La loi a fait l'objet d'un travail législatif intense et les amendements se sont succédé depuis six mois. Ils ont finalement débouché sur une loi complexe dont les mécanismes sont difficiles à assimiler pour le particulier comme pour le professionnel.

Complexe d'abord parce qu'elle met en place un système de sanctions pénales particulièrement difficile à appréhender. Comment savoir par exemple ce que recouvre la nouvelle infraction dérogatoire de "reproduction non autorisée à des fins personnelles" créée par l'article 14 bis ? Celle-ci devrait être punie d'une peine contraventionnelle de 38 euros ; mais faut-il comprendre que ce serait une infraction différente de la copie privée ? Cette dernière deviendrait alors punissable des 300.000 euros et 3 ans de prison classiquement retenus pour les actes de contrefaçon ? Et ce alors même que ces actes étaient jusqu'alors reconnus comme licites par la jurisprudence.

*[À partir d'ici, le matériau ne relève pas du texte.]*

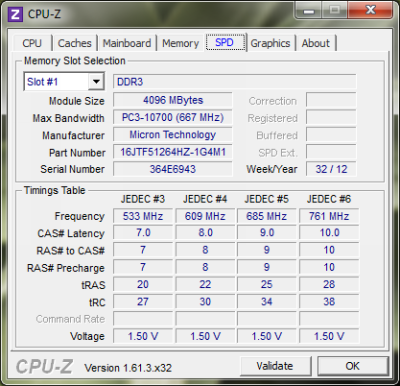Screen dimensions: 400x386
Task: Select the Micron Technology manufacturer field
Action: pos(173,135)
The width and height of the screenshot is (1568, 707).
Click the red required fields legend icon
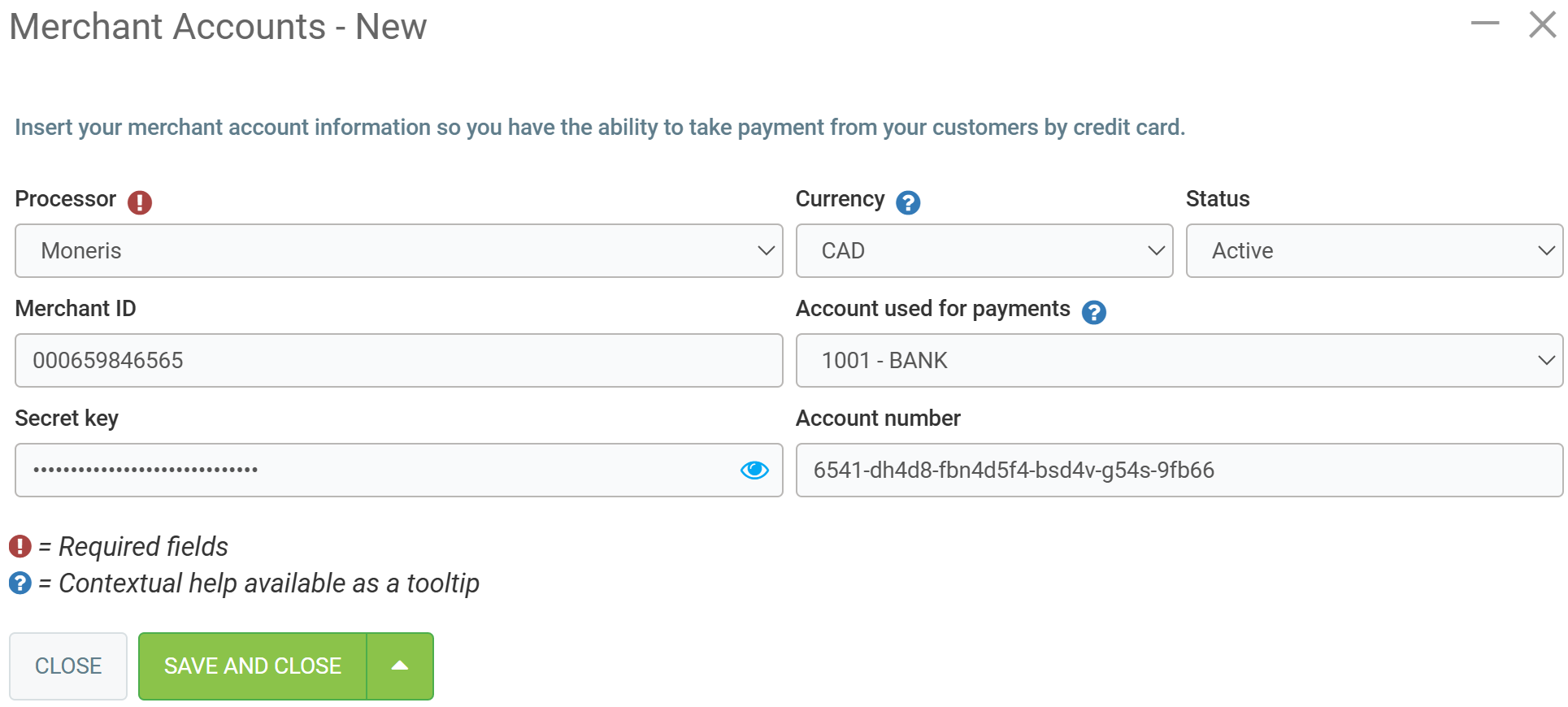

La même question revient quand on constate que ces dispositions ne visent que les données échangées grâce à des logiciels de pair à pair, et pas les autres formes de reproduction. Ainsi, alors que la redevance sur la copie privée reste maintenue par l'article 5 bis, faut-il déduire du texte que les données échangées sur des DVD ou à travers des baladeurs MP3 seraient susceptibles de relever de la contrefaçon ?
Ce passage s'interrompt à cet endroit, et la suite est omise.